Répliques singulières : le Centre Pompidou-Metz redonne ses lettres de noblesse à la copie
Du 14 juin 2025 au 2 février 2026, le Centre Pompidou-Metz convie le visiteur à une traversée fascinante du geste de copie, à l’intersection de l’histoire de l’art et des pratiques contemporaines. Intitulée Copistes, cette exposition ambitieuse, fruit d’une collaboration exceptionnelle avec le musée du Louvre, réunit une centaine d’artistes internationaux invités à revisiter une œuvre de leur choix issue des collections du Louvre.
Derrière cette proposition curatoriale, deux figures du monde de l’art : Chiara Parisi, directrice du Centre Pompidou-Metz, et Donatien Grau, conseiller pour les programmes contemporains du musée du Louvre. Leur invitation est simple mais radicale : copier, mais autrement.
Repenser la copie : un héritage en tension
Depuis la Renaissance jusqu’à l’époque moderne, copier les maîtres était au fondement de l’apprentissage artistique. Le Louvre, ultime bastion de cette tradition, conserve encore aujourd’hui un bureau des copistes, survivance rare d’un monde où l’imitation n’était pas soupçonnée de stérilité, mais considérée comme un passage obligé vers la maîtrise.
© Jean-Gilles Berizzi / RMN-GP
Copistes interroge cet héritage avec sensibilité, dans un contexte où l’acte de reproduire a été longtemps discrédité par l’abstraction moderniste, avant de retrouver une nouvelle vitalité dans le regard des artistes contemporains. À l’heure où la figuration regagne du terrain, où les technologies numériques redéfinissent le statut de l’image et où les frontières entre original et reproduction deviennent poreuses, la copie ne relève plus de la redite, mais de la réinvention.
Figures contemporaines du double
L’exposition privilégie la recréation à la simple reconstitution. Inspirée par Carlo Scarpa, la scénographie abolit les frontières temporelles, faisant dialoguer librement des œuvres de l’Antiquité au XIXe siècle dans un paysage d’échos multiples : Henni Alftan rejoue un détail du peintre Van Hoogstraten ; Jeff Koons, dans la continuité de ses Gazing Balls, déplace l’hermaphrodite endormi dans un jeu de miroirs colorés ; Christine Safa, quant à elle, enracine son hommage dans la matière gravée de la toile.

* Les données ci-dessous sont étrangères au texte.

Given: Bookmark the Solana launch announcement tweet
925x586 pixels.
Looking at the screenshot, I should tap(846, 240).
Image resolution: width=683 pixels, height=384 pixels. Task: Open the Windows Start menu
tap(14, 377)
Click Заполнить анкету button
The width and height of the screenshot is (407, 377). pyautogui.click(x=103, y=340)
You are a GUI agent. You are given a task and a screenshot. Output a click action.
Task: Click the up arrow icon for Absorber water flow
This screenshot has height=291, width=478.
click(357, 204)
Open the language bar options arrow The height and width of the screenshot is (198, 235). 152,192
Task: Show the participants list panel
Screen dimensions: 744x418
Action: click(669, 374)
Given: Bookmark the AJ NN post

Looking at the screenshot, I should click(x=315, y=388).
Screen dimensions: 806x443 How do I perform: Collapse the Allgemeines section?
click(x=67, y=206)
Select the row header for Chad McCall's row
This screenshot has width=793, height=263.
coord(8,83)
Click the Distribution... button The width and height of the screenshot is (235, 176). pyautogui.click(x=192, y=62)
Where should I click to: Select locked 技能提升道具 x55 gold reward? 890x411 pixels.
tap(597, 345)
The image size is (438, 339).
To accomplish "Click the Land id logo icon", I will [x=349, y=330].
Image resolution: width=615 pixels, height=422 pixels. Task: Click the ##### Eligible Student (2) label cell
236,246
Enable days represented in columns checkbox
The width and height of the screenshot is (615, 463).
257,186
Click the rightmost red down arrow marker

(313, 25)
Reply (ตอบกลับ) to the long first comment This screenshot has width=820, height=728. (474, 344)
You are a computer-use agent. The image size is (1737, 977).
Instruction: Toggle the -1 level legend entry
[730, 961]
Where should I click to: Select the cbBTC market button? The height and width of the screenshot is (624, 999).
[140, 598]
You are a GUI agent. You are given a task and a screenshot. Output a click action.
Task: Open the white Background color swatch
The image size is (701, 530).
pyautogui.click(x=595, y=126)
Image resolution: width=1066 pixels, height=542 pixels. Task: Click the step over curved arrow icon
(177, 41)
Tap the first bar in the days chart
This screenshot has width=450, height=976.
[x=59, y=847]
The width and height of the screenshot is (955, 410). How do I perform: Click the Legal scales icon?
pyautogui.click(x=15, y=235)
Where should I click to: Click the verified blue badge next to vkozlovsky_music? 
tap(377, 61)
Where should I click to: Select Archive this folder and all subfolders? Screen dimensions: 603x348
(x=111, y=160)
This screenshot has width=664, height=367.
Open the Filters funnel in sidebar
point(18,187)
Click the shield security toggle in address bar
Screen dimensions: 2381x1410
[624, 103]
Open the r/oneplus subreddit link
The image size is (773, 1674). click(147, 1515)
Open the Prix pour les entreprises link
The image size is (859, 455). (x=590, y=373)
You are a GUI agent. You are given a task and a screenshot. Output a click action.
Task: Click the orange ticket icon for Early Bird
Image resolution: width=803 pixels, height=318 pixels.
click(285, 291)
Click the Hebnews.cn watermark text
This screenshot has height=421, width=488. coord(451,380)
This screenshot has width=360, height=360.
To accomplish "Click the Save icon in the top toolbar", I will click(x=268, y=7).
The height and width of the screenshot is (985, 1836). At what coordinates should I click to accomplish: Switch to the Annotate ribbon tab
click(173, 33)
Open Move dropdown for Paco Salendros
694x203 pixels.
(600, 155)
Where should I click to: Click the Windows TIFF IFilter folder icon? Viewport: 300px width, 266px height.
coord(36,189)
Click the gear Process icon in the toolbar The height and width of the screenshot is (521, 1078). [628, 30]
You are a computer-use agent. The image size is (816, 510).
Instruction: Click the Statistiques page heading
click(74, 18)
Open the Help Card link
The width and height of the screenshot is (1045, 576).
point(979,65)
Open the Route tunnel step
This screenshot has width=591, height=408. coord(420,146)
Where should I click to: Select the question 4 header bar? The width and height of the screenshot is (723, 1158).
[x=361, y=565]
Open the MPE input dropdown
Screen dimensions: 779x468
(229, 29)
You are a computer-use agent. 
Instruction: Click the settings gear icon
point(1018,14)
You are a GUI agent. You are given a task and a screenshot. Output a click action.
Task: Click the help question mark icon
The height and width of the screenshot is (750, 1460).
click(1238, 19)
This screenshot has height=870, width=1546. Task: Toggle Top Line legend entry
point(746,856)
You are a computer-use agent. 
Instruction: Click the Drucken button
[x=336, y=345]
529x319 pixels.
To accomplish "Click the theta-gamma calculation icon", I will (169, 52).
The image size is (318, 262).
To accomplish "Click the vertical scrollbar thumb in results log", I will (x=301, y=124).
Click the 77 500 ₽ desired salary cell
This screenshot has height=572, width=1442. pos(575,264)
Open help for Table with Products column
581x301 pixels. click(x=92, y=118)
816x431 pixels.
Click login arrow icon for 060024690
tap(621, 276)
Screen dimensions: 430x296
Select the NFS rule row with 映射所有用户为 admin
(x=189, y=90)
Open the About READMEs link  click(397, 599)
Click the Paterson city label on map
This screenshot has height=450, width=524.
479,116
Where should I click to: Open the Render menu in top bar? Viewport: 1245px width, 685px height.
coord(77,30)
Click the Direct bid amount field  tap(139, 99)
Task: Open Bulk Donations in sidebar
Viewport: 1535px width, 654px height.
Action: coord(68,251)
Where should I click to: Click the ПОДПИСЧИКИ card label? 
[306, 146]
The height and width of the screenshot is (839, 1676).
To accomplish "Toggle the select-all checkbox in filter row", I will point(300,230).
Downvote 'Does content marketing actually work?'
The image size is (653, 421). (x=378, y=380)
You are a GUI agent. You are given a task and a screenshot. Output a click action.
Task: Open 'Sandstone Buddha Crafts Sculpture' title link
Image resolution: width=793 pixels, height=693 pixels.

Photo 1 : Courtesy de l’artiste, de la galerie Art : Concept, Paris et Nathalie Karg gallery, New York © Adapg, Paris, 2025 Photo : © Romain Darnaud
Photo 2 : Henni Alftan, Samuel’s Slippers (after Van Hoogstraten), 2025
Photo 3 : Jean-Philippe Delhomme, After Goya, Portrait de la comtesse del Carpio, marquise de la Solana, 2025
Au-delà de la peinture, le projet embrasse d’autres médiums : Thomas Hirschhorn mobilise l’objet et le collage dans une installation foisonnante ; Anri Sala manipule la fresque comme un fragment archéologique ; Claire Tabouret étire le récit amoureux sur trois panneaux de tissu peints.
Le spectre est large, et la copie, polymorphe. Elle devient performance, enquête, méditation, voire critique. Loin de tout exercice scolaire, ces œuvres assument le paradoxe d’un art du dédoublement qui, en épousant l’empreinte de l’autre, révèle une singularité propre.
Entre mémoire et métamorphose
Ce projet collectif, à la fois savant et intuitif, pose une question : que peut encore la copie à l’ère des images infiniment duplicables ? En associant des artistes comme Nina Childress, Agnès Thurnauer, Danh Vō, Julie Mehretu ou Yohji Yamamoto, Copistes explore les marges d’un dialogue entre mémoire culturelle et relecture subjective. Chaque geste de copie devient une manière de s’approprier un récit, de rejouer le passé pour mieux réfléchir au présent.
Le catalogue de l’exposition, conçu par M/M (Paris), prolonge cette réflexion en réunissant les témoignages des artistes, un essai des commissaires et une contribution de l’historien de l’art Jean-Pierre Cuzin.